Wednesday Rehab – Grumpy Knee Diagnosis

In this series, we are all about “Grumpy Knee Syndrome” – a highly technical term 😉 – that perfectly describes one of the greatest challenges for Strength and Conditioning Coaches and Rehab Specialists ( Trust me on this one!)

Have you done what I asked you to do last week? If you have knee pain you need to honestly answer each the 4 Q’s before you go any further (actually they kind of apply to any pain or body problem you might be challenged with..):

 

 Q1 Have you prepared yourself for the long slow road, or are you hoping for a quick fix? 

 

 Q2 Have you assessed and begun working
on your feet and / or hip function?
Work on those weaknesses above or below.
 

 

 Q3 Are you listening closely to what your knee is saying about
changing your habits – in lying down, standing, walking, running, lunging or squatting? Are you making changes?
 

 

 Q4 Have you found any ways to strengthen your Quads that
a) don’t aggravate your knee, and that 

b) really make your Quads burn and come alive?
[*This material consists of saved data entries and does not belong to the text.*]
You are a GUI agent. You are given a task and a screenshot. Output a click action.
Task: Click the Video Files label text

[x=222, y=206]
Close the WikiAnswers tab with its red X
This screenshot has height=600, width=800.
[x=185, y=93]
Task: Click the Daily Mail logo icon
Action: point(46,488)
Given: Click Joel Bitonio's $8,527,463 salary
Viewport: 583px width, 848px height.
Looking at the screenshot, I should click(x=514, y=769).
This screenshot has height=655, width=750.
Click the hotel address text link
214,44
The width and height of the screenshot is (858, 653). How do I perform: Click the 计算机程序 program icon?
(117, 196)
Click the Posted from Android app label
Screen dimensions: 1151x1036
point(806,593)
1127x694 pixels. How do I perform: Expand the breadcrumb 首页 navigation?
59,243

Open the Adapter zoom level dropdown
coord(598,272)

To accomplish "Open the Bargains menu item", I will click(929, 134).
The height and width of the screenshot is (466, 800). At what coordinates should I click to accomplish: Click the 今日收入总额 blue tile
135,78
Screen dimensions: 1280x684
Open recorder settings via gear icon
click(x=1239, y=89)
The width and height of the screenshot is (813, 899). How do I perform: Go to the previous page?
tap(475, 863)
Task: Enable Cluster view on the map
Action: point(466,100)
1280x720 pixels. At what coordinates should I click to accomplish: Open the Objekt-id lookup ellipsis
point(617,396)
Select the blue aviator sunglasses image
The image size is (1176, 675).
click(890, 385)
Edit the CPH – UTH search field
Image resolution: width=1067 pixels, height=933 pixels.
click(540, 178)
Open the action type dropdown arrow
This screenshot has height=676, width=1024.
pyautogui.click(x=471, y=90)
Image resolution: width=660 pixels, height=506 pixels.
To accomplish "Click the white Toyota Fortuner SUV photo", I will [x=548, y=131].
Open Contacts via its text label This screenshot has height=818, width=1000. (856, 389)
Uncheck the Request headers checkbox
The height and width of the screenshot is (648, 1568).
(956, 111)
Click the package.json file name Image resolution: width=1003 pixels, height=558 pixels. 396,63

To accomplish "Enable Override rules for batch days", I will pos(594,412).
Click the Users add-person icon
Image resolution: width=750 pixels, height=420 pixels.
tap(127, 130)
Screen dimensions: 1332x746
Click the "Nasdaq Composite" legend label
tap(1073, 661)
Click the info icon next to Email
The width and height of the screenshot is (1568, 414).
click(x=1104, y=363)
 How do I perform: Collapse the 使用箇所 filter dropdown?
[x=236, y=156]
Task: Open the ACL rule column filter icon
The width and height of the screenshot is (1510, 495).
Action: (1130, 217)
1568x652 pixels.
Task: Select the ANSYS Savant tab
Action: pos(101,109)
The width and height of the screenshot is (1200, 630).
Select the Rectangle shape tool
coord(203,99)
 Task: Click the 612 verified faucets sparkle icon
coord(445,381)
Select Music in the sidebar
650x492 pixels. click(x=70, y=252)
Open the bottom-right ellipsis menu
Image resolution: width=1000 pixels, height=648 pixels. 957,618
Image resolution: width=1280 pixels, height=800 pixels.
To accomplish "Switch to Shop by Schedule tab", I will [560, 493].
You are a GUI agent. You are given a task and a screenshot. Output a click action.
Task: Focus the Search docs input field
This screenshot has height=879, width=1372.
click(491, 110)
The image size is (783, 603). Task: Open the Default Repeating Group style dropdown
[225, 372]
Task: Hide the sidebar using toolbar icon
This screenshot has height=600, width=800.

What’s the Diagnosis of your Grumpy Knee?

I’m going out on a limb here when I make the call that as an industry, we have focussed too much on the Q: “What’s the Structure That is Causing the Pain?”, rather than doing what we know will help, and doing it really well.

On the chronically painful knee, have we perhaps made it too big a deal whether the pain is Patello-Femoral or ITB or Meniscal?? Don’t misunderstand me here, though – if your knee is acutely injured, or swollen, or under management by a Medical Professional, then fair enough discussions around diagnosis are relevant.

But if the statistics (as quoted by Specialist Australian Physiotherapist Jenny McConnell) are anything to go by…”15-30% of patients report little or no functional improvement 12 months following a knee replacement..”. That’s with a TOTALLY NEW KNEE. What about all the 1000’s of arthroscopes done daily in the western world to “clean out” rough joint surfaces…the odds are even worse that all these knees will be fixed by a diagnosis and operation! 

To look at it from another perspective, to quote Jenny: “Most individuals over 50 have structural abnormalities consistent with Osteoarthritis (OA) on a knee MRI, but only 1/3 will actually have knee pain”! So, a lot of knee OA is potentially from other sources; less structurally significant sources.